Thousands of men are suing the 110-year-old group — rebranded as Scouts BSA in 2018 — over claims of molestation that spanned decades.
Filing for bankruptcy allows the Scouts national organization — where the money and power is concentrated — to press the pause button on all of those lawsuits, which some estimates say could cost over $1 billion in compensation payouts.
A Scout is kind.
That one is defined as “treat others as you want to be treated.” No one wants to have the pain and trauma of sexual abuse dismissed by a nonprofit to protect assets valued as high as $10 billion.
In an email sent to Scouting families, the national organization expressed outrage that its programs had been used to violate children, and asserted that the goal of bankruptcy was to help victims while still continuing to serve the 2 million or so kids who participate from Cub Scouts as young as 5 to Venturing Crews as old as 21.
That is good. Scouting programs are hugely beneficial to kids who learn valuable skills, develop friendships and find deep wells of strength and ability inside themselves.
Scouts BSA has struggled with falling membership, despite opening its ranks to girls. It seems likely that will continue as local groups and families bear more of the financial brunt. Even before the bankruptcy, the national organization announced in October 2019 that fees were increasing by 80%, to cover not just operating costs but also liability insurance.

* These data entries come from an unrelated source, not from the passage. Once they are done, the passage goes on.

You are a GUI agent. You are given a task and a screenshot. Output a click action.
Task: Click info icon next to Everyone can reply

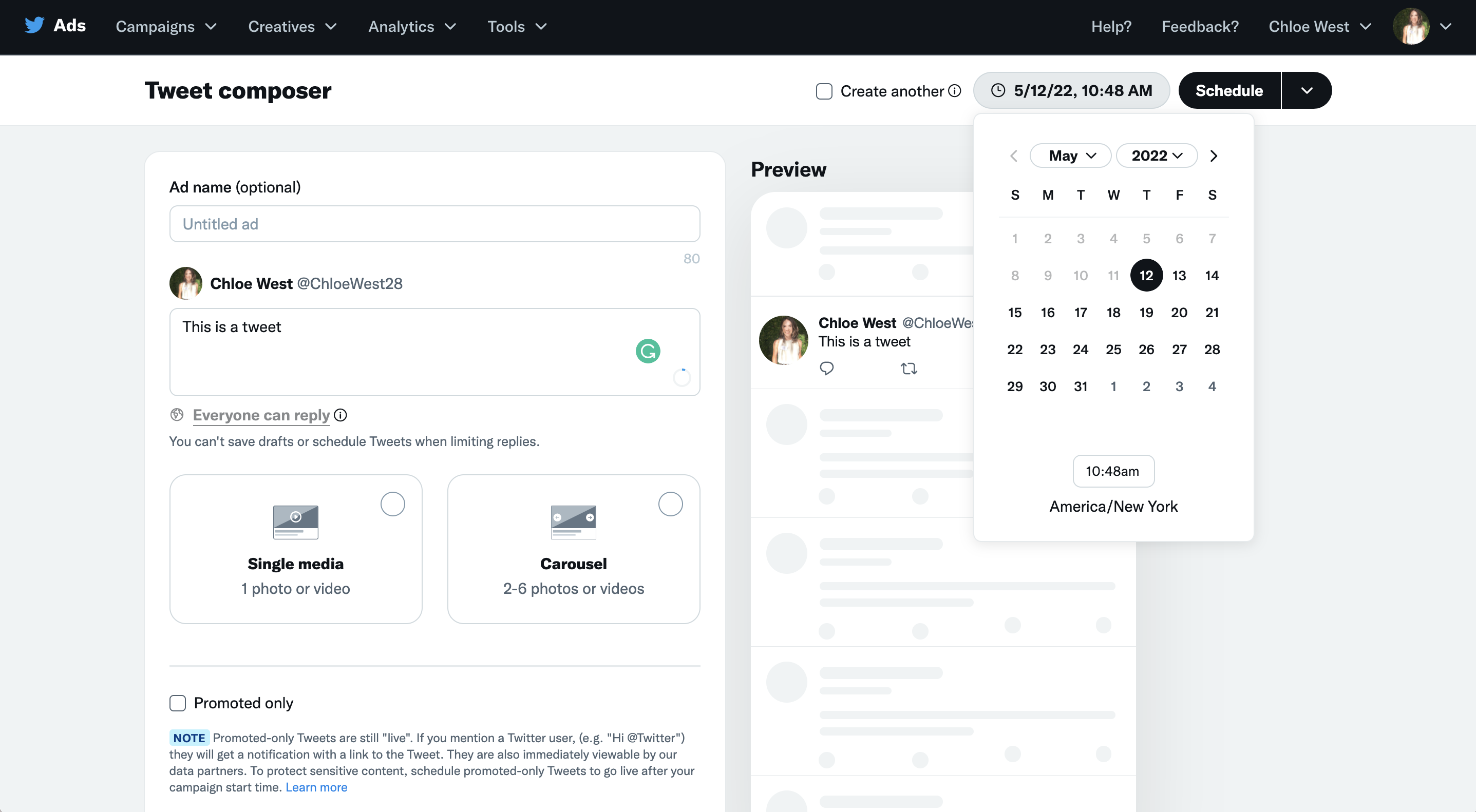[x=340, y=415]
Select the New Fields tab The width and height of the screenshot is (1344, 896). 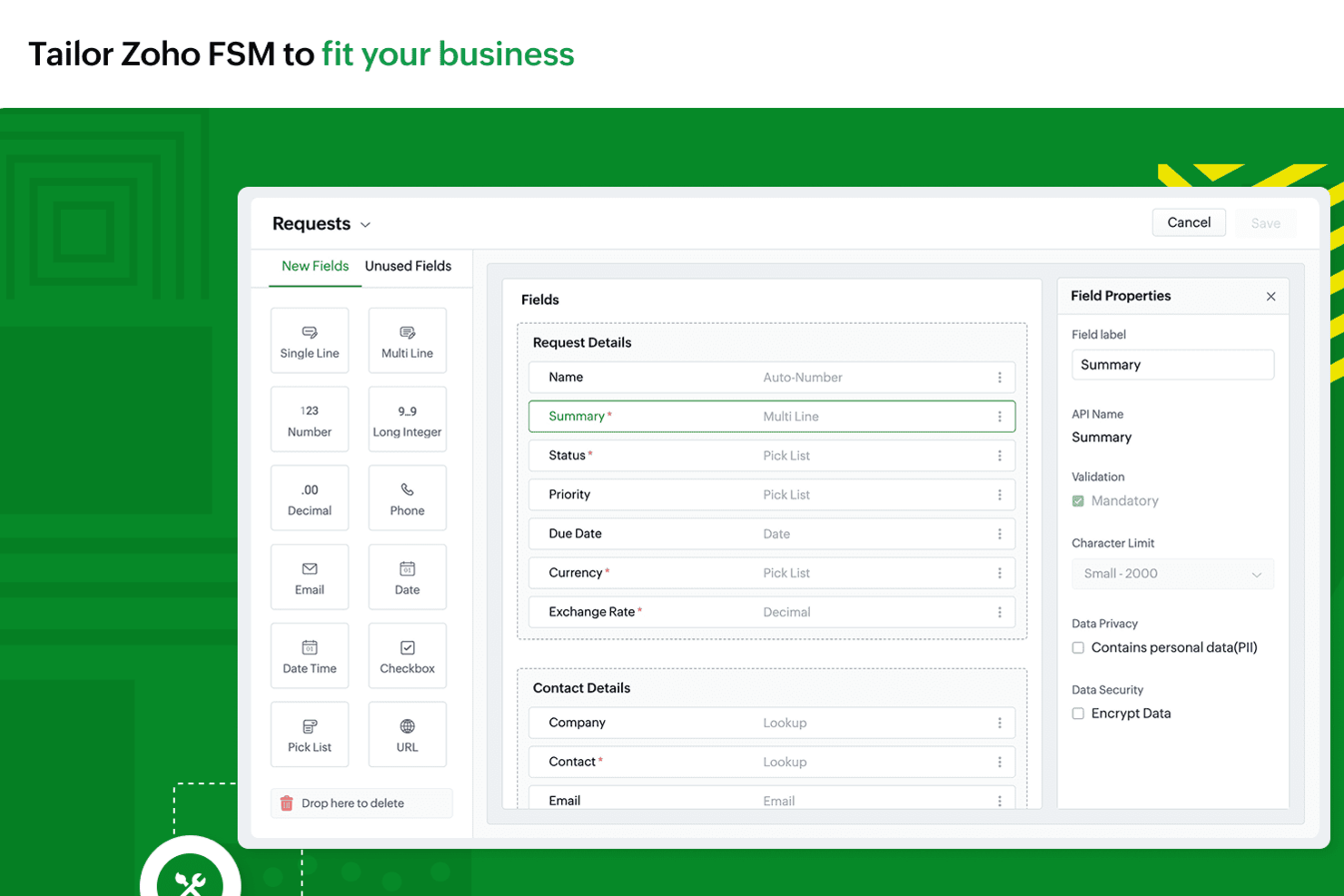click(x=315, y=266)
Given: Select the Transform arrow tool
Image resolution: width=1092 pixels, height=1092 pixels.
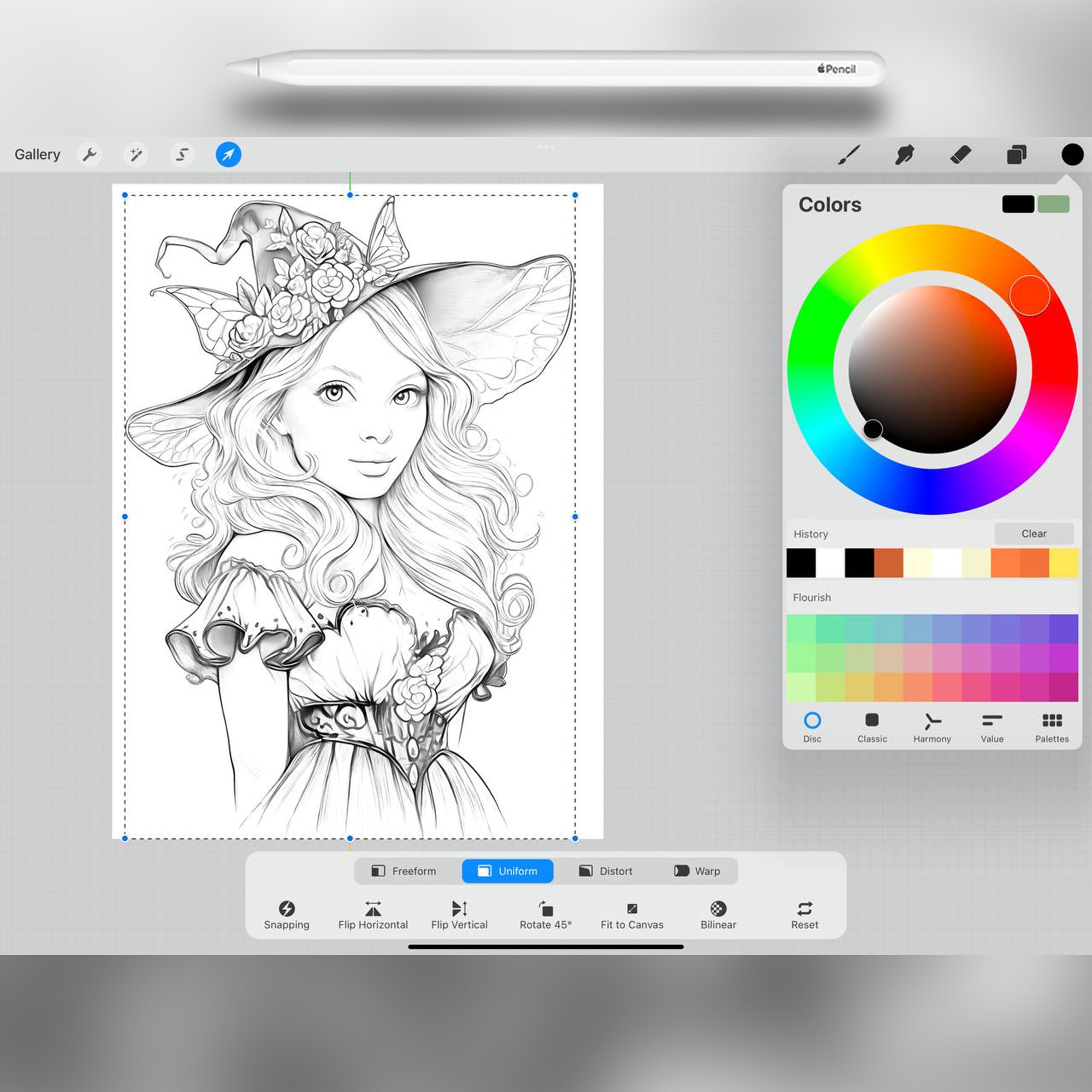Looking at the screenshot, I should point(227,154).
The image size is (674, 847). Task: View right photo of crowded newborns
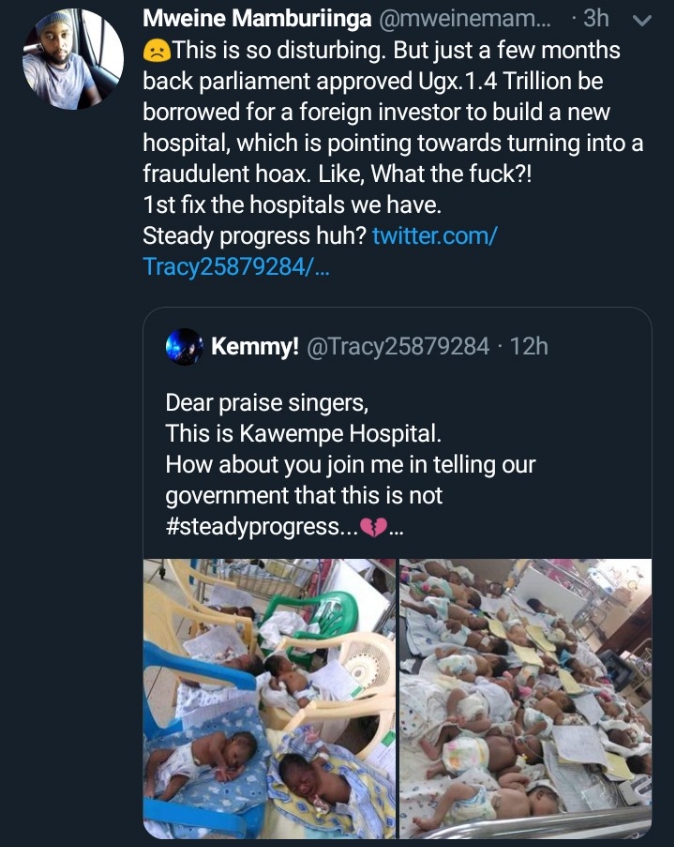click(525, 698)
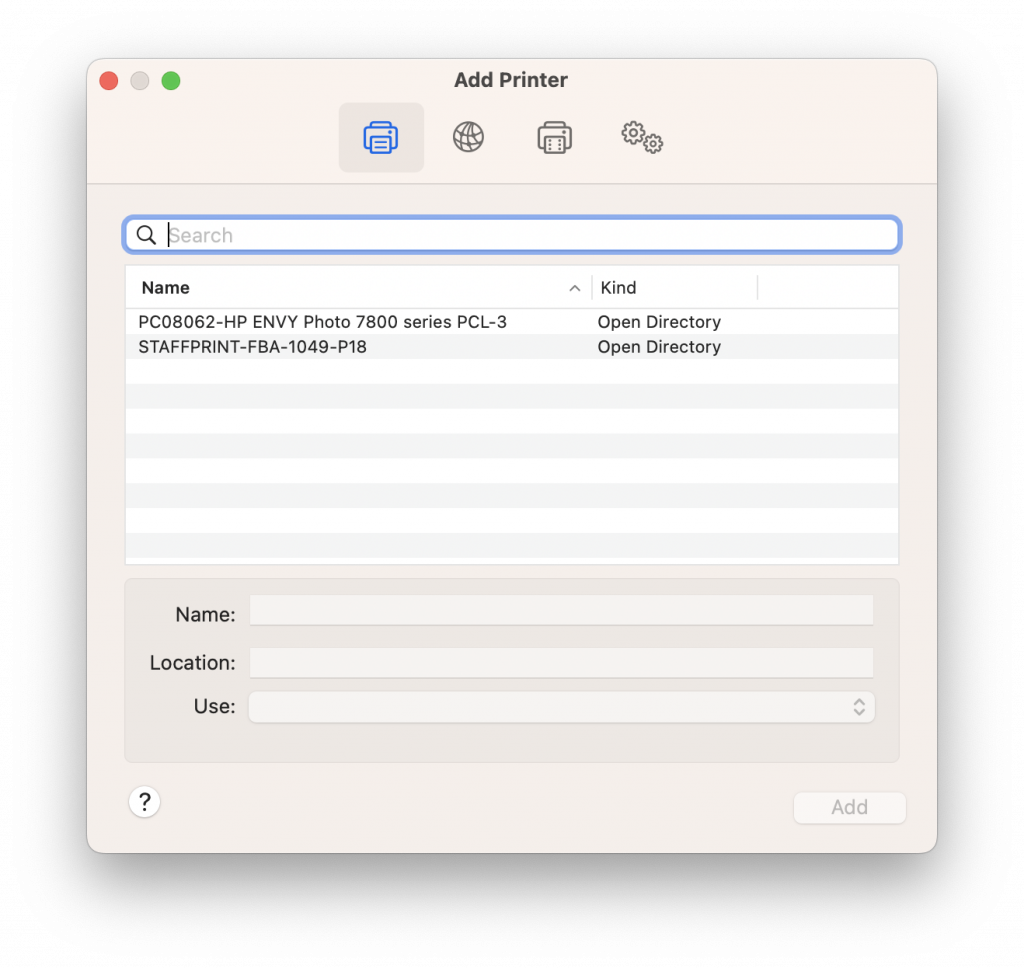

The Scouts aren’t the first large and respected group to take the bankruptcy path. They won’t be the last. More than 20 Catholic dioceses have filed for bankruptcy, the most recent being Harrisburg, one of those named heavily in the 2018 Pennsylvania grand jury report detailing 70 years of child sexual abuse.
Bankruptcy isn’t against the law. It’s absolutely a legal way to deal with a complicated financial problem.
But like the Catholic Church, the Scouts have long held themselves and their members to a higher standard that bankruptcy seems to skirt. It sits uneasily against many of those Scout Law principles. Is it loyal? Is it helpful? Is it courteous? Is it thrifty?
It seems unfair to the real backbone of Scouting, both the kids and the million volunteers that still believe, heart and soul, in the program.
A Scout is brave.
That one has to sting. “Face difficult situations even when you feel afraid. Do what you think is right despite what others may be doing or saying.”
There is nothing brave here. Scouting is all about teaching duty, and this completely lawful bankruptcy teaches Scouts not to do the right thing but to look for the right loophole.